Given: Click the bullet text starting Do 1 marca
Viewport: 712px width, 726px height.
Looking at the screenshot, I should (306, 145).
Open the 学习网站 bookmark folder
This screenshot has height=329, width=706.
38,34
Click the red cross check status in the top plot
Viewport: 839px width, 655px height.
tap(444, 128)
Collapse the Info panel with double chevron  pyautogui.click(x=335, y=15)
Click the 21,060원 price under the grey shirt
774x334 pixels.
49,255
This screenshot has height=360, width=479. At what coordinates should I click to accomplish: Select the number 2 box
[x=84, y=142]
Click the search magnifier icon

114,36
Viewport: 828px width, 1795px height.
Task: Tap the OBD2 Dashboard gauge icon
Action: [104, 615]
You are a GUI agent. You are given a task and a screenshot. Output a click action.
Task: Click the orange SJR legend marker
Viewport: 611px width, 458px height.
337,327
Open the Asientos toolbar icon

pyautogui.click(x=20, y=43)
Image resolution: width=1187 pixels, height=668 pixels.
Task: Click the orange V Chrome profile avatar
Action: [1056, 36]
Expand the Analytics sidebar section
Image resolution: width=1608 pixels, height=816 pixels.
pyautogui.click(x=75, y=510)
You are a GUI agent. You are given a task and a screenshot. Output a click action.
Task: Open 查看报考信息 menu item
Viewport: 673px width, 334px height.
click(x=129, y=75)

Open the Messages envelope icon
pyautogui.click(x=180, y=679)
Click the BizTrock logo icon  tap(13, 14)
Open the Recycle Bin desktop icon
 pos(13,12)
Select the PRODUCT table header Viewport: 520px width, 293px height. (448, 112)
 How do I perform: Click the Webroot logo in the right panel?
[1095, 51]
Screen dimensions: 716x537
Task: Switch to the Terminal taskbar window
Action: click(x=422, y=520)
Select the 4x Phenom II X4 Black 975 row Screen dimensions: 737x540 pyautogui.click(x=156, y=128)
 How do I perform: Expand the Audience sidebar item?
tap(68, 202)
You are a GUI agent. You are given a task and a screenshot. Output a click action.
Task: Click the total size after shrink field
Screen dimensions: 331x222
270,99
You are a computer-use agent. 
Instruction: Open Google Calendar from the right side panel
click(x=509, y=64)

(WORK REQUIRED):
Copy all of the data above, character for character.

(RESPONSE BOX):
Given: Click the bullet text starting Do 1 marca
Viewport: 712px width, 726px height.
Looking at the screenshot, I should (306, 145).
Open the 学习网站 bookmark folder
This screenshot has height=329, width=706.
38,34
Click the red cross check status in the top plot
Viewport: 839px width, 655px height.
tap(444, 128)
Collapse the Info panel with double chevron  pyautogui.click(x=335, y=15)
Click the 21,060원 price under the grey shirt
774x334 pixels.
49,255
This screenshot has height=360, width=479. At what coordinates should I click to accomplish: Select the number 2 box
[x=84, y=142]
Click the search magnifier icon

114,36
Viewport: 828px width, 1795px height.
Task: Tap the OBD2 Dashboard gauge icon
Action: [104, 615]
You are a GUI agent. You are given a task and a screenshot. Output a click action.
Task: Click the orange SJR legend marker
Viewport: 611px width, 458px height.
337,327
Open the Asientos toolbar icon

pyautogui.click(x=20, y=43)
Image resolution: width=1187 pixels, height=668 pixels.
Task: Click the orange V Chrome profile avatar
Action: [1056, 36]
Expand the Analytics sidebar section
Image resolution: width=1608 pixels, height=816 pixels.
pyautogui.click(x=75, y=510)
You are a GUI agent. You are given a task and a screenshot. Output a click action.
Task: Open 查看报考信息 menu item
Viewport: 673px width, 334px height.
click(x=129, y=75)

Open the Messages envelope icon
pyautogui.click(x=180, y=679)
Click the BizTrock logo icon  tap(13, 14)
Open the Recycle Bin desktop icon
 pos(13,12)
Select the PRODUCT table header Viewport: 520px width, 293px height. (448, 112)
 How do I perform: Click the Webroot logo in the right panel?
[1095, 51]
Screen dimensions: 716x537
Task: Switch to the Terminal taskbar window
Action: click(x=422, y=520)
Select the 4x Phenom II X4 Black 975 row Screen dimensions: 737x540 pyautogui.click(x=156, y=128)
 How do I perform: Expand the Audience sidebar item?
tap(68, 202)
You are a GUI agent. You are given a task and a screenshot. Output a click action.
Task: Click the total size after shrink field
Screen dimensions: 331x222
270,99
You are a computer-use agent. 
Instruction: Open Google Calendar from the right side panel
click(x=509, y=64)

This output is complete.